> [Exercise aim]: Count the lines in the records below that contain the word "computer", and give only that count.
-=-=-
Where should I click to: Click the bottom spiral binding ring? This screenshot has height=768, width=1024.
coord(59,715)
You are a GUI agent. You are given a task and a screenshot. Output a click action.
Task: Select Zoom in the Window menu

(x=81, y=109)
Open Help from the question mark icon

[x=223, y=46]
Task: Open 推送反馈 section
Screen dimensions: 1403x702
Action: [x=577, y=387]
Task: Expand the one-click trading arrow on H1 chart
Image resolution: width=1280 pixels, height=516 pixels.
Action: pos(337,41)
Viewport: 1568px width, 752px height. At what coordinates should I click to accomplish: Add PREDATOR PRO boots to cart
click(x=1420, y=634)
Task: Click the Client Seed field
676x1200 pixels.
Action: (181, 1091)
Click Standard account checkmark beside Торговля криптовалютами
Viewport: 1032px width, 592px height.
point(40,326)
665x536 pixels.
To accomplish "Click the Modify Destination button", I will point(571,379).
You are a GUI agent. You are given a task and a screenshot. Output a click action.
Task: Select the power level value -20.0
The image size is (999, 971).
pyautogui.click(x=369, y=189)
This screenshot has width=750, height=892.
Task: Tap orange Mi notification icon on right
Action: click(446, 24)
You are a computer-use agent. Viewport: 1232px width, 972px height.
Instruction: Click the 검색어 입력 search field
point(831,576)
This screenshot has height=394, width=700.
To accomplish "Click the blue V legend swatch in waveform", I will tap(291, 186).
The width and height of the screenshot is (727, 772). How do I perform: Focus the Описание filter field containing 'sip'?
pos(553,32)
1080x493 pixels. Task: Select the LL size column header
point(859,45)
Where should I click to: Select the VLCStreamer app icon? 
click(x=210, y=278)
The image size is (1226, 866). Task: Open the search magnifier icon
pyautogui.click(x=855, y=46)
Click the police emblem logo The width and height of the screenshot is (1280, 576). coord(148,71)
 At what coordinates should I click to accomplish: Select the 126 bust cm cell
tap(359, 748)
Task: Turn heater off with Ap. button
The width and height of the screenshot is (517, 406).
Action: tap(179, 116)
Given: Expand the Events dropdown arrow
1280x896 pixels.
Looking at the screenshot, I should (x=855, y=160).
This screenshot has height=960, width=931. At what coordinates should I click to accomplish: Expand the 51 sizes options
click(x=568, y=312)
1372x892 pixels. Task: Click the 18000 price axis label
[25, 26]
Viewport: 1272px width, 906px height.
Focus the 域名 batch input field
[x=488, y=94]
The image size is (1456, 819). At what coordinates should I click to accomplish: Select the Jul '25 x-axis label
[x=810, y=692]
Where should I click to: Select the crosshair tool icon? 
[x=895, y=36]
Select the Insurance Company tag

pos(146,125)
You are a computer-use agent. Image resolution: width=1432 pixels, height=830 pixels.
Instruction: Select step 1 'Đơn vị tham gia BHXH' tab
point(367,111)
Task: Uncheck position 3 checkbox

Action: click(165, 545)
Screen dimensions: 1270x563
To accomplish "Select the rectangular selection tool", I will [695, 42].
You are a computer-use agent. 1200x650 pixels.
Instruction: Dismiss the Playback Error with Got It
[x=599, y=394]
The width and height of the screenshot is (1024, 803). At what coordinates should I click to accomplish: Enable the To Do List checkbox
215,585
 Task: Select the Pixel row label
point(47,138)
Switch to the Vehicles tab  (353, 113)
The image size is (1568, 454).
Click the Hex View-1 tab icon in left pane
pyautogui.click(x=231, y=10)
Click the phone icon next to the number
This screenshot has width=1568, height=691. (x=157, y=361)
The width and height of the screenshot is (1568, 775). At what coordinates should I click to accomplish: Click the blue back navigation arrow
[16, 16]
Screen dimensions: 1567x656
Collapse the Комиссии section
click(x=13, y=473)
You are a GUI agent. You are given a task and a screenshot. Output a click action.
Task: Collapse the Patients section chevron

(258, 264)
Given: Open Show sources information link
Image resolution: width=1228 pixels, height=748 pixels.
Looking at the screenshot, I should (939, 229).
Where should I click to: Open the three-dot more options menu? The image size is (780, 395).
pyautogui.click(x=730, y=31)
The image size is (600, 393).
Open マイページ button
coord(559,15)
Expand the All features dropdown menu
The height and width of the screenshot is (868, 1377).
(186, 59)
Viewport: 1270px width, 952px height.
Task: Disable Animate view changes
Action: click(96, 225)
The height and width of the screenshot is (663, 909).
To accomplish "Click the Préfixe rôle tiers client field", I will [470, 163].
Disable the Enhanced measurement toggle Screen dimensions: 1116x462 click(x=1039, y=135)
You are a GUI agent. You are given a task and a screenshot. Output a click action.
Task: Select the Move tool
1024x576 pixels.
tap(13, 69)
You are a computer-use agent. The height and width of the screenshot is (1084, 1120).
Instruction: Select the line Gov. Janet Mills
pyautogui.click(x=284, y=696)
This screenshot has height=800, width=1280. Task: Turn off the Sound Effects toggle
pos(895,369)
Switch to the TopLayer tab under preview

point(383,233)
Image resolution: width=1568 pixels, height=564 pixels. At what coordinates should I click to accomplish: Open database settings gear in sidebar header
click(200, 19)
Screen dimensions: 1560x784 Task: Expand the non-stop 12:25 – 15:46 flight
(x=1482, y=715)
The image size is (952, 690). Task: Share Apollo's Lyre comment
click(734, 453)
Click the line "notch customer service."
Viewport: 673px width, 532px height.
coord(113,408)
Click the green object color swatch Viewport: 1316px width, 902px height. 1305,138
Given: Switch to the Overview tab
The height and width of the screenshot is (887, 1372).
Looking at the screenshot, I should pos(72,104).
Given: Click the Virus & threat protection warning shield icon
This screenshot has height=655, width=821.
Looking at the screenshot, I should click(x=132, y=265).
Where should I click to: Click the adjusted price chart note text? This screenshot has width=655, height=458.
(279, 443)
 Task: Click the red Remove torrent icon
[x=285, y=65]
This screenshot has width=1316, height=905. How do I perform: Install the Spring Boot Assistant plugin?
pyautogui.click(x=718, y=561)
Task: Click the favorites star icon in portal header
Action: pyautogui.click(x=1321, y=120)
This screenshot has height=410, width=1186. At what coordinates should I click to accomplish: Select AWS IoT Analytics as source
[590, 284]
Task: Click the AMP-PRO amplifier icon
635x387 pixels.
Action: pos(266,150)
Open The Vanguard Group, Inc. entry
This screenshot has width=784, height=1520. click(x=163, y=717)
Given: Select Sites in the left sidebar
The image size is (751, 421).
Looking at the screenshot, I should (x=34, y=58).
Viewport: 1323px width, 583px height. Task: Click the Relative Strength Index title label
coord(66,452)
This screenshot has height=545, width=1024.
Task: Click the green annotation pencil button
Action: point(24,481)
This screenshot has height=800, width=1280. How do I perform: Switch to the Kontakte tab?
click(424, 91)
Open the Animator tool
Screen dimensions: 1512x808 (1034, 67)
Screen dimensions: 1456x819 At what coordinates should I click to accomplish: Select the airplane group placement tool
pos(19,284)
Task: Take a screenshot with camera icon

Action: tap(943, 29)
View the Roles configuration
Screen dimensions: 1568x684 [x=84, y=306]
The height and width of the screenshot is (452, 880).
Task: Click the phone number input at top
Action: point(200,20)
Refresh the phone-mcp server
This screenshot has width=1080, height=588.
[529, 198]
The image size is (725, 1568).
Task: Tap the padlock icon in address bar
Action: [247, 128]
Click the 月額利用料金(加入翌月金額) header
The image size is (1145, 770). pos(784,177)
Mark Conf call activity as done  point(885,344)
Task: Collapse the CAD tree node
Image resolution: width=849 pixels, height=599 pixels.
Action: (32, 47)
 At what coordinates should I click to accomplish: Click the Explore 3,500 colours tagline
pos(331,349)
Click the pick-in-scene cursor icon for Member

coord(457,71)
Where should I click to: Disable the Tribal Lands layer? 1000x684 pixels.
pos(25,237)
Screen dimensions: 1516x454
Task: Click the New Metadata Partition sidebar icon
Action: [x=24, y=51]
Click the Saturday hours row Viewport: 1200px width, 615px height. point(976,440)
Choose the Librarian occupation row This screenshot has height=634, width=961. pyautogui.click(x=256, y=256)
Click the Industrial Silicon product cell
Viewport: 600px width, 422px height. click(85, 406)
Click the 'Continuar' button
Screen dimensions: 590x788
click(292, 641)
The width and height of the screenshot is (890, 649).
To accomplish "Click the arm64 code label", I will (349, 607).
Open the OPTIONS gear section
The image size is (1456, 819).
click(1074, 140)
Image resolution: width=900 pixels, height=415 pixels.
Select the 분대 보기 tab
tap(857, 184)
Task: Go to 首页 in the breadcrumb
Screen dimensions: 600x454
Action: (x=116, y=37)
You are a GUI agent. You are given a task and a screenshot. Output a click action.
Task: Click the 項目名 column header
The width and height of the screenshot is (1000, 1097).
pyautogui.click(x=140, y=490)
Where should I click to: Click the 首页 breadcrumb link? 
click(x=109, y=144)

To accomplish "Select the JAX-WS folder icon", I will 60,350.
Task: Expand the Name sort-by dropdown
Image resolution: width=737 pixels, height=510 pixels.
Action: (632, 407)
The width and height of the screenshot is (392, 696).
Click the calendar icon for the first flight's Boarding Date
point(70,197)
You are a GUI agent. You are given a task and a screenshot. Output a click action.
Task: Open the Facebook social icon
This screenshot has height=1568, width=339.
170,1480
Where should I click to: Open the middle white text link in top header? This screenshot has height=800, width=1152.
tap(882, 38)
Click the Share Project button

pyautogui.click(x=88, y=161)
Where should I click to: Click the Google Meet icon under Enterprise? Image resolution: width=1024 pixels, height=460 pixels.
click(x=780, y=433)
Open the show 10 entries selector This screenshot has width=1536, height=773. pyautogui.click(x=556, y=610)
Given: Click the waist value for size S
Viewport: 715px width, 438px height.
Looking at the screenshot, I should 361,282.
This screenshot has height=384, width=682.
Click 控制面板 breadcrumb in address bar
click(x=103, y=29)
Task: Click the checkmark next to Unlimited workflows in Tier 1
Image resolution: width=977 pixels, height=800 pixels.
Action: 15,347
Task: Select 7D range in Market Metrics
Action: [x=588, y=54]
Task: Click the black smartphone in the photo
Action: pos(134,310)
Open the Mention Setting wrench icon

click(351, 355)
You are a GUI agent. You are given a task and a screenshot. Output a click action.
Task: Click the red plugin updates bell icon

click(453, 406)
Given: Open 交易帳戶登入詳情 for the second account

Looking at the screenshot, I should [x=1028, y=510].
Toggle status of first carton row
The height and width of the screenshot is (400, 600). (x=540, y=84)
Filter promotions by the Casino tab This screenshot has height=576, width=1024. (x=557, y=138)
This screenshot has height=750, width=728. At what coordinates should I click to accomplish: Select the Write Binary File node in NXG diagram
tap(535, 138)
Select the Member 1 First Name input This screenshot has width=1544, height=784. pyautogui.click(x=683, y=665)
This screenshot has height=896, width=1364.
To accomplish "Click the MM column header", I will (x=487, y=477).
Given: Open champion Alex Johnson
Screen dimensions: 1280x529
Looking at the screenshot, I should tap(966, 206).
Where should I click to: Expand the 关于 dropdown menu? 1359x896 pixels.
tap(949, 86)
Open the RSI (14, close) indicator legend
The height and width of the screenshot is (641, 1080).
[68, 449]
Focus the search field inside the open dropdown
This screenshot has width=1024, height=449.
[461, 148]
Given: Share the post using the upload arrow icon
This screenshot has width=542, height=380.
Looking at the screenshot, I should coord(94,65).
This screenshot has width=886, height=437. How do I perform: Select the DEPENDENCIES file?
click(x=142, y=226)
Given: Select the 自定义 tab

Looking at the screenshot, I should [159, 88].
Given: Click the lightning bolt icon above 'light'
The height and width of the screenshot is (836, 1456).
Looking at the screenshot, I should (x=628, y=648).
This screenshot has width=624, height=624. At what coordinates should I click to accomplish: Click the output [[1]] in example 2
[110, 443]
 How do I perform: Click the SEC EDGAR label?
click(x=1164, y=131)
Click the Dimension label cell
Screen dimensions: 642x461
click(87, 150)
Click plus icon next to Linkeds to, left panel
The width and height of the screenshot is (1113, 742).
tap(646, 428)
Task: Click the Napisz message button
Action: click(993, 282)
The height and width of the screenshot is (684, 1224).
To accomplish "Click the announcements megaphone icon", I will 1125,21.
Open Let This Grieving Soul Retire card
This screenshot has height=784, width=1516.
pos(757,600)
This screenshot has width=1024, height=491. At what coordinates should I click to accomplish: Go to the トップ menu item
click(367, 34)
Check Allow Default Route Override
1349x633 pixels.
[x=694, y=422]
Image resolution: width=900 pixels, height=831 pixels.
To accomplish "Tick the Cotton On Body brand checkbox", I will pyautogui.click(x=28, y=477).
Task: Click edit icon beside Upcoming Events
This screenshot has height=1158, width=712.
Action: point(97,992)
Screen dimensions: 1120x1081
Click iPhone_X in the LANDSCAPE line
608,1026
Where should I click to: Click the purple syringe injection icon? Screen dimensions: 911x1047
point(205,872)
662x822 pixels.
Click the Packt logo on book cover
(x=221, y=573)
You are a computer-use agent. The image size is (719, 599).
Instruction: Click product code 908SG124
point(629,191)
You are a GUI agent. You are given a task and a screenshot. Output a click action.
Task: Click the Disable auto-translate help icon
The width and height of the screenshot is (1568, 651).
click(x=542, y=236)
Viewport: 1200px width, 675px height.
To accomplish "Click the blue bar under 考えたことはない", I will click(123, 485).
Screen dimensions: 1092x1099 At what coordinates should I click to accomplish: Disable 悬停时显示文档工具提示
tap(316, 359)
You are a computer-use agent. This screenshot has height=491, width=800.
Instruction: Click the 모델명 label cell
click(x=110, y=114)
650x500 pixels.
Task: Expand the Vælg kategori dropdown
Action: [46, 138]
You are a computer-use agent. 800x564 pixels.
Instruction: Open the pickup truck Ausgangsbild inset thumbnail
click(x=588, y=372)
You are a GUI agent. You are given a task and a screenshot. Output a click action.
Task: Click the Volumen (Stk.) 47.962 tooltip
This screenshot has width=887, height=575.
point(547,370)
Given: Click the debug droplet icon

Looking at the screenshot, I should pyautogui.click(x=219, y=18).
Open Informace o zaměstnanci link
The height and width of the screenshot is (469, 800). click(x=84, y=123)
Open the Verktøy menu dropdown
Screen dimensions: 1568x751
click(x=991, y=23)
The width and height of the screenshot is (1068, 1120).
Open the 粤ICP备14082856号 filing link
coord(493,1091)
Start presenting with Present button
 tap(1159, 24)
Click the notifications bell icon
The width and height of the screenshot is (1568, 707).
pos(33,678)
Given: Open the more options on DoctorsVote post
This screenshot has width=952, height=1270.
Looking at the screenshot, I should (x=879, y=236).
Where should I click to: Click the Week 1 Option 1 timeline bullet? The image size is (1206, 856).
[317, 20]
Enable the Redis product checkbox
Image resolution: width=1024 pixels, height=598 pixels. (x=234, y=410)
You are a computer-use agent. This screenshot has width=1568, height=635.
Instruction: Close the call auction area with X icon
-=-=-
> [Response area]: 8